• [할 일]
"has width=1220, height=637."이 들어 있는 줄부터 기록 맨 끝까지 한 글자도 바꾸지 말고 뽑아 적으세요. 시작 줄과 마지막 줄도 포함합니다.

• [원본 기록]
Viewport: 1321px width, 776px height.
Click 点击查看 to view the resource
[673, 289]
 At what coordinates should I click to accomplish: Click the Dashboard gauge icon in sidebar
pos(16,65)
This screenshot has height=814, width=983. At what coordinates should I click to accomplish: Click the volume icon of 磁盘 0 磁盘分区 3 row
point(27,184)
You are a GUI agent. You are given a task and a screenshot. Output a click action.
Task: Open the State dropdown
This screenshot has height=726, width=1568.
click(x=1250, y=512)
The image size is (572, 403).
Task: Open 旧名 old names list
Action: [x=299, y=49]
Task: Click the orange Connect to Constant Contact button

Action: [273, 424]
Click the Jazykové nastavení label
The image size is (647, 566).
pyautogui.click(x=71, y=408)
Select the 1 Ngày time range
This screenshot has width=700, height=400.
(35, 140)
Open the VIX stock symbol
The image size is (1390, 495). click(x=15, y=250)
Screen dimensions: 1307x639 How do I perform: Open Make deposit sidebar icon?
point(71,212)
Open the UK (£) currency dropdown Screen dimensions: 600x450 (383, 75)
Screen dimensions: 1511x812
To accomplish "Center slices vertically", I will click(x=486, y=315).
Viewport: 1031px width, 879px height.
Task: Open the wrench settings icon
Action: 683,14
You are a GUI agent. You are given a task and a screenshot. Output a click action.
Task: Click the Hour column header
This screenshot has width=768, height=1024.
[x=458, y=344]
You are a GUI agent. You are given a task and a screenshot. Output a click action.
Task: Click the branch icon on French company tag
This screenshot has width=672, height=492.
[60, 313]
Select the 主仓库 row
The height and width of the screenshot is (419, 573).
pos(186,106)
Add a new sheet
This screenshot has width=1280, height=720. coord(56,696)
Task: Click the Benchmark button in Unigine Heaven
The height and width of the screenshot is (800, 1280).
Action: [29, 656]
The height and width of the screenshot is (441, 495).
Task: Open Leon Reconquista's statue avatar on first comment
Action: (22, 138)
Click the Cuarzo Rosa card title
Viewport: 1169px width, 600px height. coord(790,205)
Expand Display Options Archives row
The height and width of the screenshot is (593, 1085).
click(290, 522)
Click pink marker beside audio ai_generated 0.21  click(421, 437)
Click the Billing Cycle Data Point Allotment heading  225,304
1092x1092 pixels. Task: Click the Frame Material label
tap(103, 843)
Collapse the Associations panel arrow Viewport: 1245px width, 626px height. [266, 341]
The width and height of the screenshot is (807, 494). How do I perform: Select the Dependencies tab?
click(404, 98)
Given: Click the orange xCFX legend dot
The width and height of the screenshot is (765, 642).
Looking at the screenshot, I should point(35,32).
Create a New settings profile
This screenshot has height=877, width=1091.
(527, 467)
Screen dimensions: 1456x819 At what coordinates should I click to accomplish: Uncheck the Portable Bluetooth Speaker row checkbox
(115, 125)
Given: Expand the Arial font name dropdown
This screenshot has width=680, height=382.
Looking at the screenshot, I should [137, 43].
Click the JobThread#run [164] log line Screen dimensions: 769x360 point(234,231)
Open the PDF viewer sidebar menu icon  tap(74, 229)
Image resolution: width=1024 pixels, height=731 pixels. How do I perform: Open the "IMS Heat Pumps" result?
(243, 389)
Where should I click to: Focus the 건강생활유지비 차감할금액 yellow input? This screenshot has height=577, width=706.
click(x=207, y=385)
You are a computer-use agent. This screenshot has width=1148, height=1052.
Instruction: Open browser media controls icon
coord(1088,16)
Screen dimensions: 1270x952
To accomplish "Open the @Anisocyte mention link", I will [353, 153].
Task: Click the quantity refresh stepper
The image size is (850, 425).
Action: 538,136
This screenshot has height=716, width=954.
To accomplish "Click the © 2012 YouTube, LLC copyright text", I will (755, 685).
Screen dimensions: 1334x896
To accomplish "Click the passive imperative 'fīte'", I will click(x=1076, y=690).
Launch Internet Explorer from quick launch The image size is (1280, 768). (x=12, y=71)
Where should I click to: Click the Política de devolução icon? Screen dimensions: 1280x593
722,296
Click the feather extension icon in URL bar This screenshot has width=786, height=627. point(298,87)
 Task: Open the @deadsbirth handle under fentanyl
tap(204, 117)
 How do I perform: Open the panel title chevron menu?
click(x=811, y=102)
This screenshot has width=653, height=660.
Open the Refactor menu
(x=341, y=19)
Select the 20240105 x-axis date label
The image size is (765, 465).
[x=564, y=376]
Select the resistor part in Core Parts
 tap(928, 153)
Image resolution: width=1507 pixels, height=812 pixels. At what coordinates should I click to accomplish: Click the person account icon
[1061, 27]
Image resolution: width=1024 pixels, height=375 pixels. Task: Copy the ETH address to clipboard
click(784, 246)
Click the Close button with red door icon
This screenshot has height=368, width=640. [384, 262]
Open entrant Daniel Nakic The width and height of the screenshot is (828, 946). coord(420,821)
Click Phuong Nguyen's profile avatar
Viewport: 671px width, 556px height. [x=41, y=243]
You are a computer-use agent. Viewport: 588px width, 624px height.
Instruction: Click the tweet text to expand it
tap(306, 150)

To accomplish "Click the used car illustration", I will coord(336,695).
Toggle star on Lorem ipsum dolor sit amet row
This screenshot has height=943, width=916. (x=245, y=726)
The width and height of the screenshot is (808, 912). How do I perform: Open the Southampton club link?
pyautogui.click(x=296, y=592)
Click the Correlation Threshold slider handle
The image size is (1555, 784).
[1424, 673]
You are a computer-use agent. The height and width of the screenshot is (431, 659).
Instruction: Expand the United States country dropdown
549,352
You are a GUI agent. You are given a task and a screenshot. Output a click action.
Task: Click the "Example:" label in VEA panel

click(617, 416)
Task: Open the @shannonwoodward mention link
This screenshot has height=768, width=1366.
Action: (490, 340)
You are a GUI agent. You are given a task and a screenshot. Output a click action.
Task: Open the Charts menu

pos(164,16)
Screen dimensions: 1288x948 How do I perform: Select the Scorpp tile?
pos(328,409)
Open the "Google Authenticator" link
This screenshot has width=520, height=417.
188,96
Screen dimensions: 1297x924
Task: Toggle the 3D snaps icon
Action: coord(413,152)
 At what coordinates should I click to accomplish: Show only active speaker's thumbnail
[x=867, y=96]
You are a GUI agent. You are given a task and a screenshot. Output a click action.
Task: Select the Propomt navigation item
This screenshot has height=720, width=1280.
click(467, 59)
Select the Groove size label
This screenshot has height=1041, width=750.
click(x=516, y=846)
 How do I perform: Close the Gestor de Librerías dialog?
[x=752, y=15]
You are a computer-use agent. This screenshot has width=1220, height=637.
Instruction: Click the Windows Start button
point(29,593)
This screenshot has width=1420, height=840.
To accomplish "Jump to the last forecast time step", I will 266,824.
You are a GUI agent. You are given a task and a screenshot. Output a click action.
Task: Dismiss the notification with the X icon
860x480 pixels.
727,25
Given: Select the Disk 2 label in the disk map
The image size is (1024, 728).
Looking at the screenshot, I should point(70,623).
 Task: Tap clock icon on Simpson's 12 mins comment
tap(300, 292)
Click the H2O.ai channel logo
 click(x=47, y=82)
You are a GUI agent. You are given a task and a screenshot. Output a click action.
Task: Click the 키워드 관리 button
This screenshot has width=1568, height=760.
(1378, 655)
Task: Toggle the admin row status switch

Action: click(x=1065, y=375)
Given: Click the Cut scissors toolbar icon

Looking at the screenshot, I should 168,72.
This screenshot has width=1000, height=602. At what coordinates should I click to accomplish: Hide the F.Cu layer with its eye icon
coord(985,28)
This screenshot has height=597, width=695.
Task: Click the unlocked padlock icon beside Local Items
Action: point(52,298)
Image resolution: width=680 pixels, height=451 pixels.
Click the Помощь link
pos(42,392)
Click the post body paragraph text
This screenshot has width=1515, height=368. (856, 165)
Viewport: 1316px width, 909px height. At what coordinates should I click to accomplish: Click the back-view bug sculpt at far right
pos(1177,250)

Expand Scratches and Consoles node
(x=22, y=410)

• [결과는 아래에]
You are a computer-use agent. This screenshot has width=1220, height=637.
Instruction: Click the Windows Start button
point(29,593)
This screenshot has width=1420, height=840.
To accomplish "Jump to the last forecast time step", I will 266,824.
You are a GUI agent. You are given a task and a screenshot. Output a click action.
Task: Dismiss the notification with the X icon
860x480 pixels.
727,25
Given: Select the Disk 2 label in the disk map
The image size is (1024, 728).
Looking at the screenshot, I should point(70,623).
 Task: Tap clock icon on Simpson's 12 mins comment
tap(300, 292)
Click the H2O.ai channel logo
 click(x=47, y=82)
You are a GUI agent. You are given a task and a screenshot. Output a click action.
Task: Click the 키워드 관리 button
This screenshot has width=1568, height=760.
(1378, 655)
Task: Toggle the admin row status switch

Action: click(x=1065, y=375)
Given: Click the Cut scissors toolbar icon

Looking at the screenshot, I should 168,72.
This screenshot has width=1000, height=602. At what coordinates should I click to accomplish: Hide the F.Cu layer with its eye icon
coord(985,28)
This screenshot has height=597, width=695.
Task: Click the unlocked padlock icon beside Local Items
Action: point(52,298)
Image resolution: width=680 pixels, height=451 pixels.
Click the Помощь link
pos(42,392)
Click the post body paragraph text
This screenshot has width=1515, height=368. (856, 165)
Viewport: 1316px width, 909px height. At what coordinates should I click to accomplish: Click the back-view bug sculpt at far right
pos(1177,250)

Expand Scratches and Consoles node
(x=22, y=410)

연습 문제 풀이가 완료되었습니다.